What will be the next website I really need? Yea, it's a problem, but trust should be taken for granted.
Checkout Privacy.com, I use it for exactly these kind of scenarios. You can generate card numbers that are locked to a single merchant, and you can set transaction limits and delete the card whenever you want. Or you can set it as a "burner" which will only work for a single transaction.
Some banks have a e-card option for internet payment.
The most extreme can give you a unique card number with an expiry date of your choosing, whenever you need one. That does wonder against shady practices.
people don't want to pay, not even that tiny amount.
(You is to be read as Google, not you personally)
You didn't even give me a chance! I was actively looking and you denied me, I think because I was European and didn't want to lie or something.
And seriously: I only knew of it through HN. Was there ever any campaigns to inform about it? I can't remember seeing a single ad. Never heard about a single talkshow appearance from any of your bosses.
If I hadn't seen it mentioned deep in a thread here at HN, I would never have seen a single mention of it, either.
As it was, I was the only one of the dozens of other techs/devs I know who heard about it. Most were interested once I told them! There must have been zero advertising.
I was happy to pay, and starting using Contributor the moment I found out about it.
Not nearly enough ads were replaced by Contributor. Worse, it was the more innocuous ones that were replaced, while the most obnoxious blared on through.
On top of that, it showed me the absolutely paltry amount paid out to the sites running the ads.
So back came adblock, and Contributor mostly just helped on my mobile browsing. I bought Contributor to contribute to the sites, and some for Google, not majority Google, dribble for sites.
> Not nearly enough ads were replaced by Contributor. Worse, it was the more innocuous ones that were replaced, while the most obnoxious blared on through.
That was a serious problem, I agree, and not one we could do anything about at the time. The problem was, those more-obnoxious ads were mainly not served by Google in the first place.

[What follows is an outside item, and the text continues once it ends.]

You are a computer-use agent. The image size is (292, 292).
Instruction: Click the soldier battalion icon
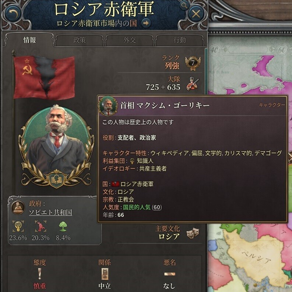pos(193,84)
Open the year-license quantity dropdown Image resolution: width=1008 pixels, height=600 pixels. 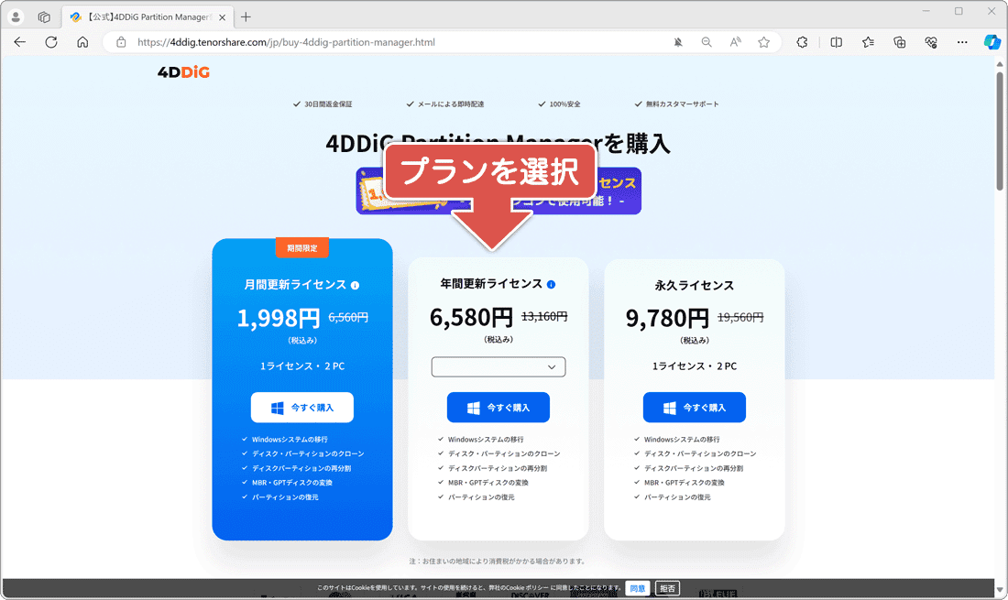tap(498, 366)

(There may have been a period when Contributor only worked on a subset of Google's ad products, mostly for technical reasons.)
With the Tier1 ISP billing at 95th percentile, and ISP almost illimited subscription and the close to flat rate, the contribution of small internet users in volume is the biggest in proportion of revenues.
And with people like google not paying for their transit, it means someone has to pay. Who?
Every internet users.
Internet & phone are in all developed country a must have for administrative & job related tasks. In every country it is when you are poor a substantial cost, as well as computers.
For those who are growingly poor internet is expansive.
But for the happy few with latest generation computers internet is comparatively cheap.
Being rich is the art of making the poor pay for you.
It is not people don't want to pay, the poor cannot pay, and they are the biggest population.
Me I have an adblock not because I don't want advertisement, it is because my 2007 computers cannot load a modern web page under 15 seconds with ads enabled.
The modern economy is based on the redistribution of the money of the poorest to the richest achieve by (lack) of regulations where the strongest wins.
So, my point is there is no free champagne, someone has to pay, but I don't see why it should be the one not being able to buy a bier.
And call a cat a cat: commercial internet has not yet found a fair sustainable model.
Some of those whales are the folks who sit at casinos spending their social security and eating cat food for the rest of the month. They're not all rich.
It's definitely coming back, though. Just not in quite the same form.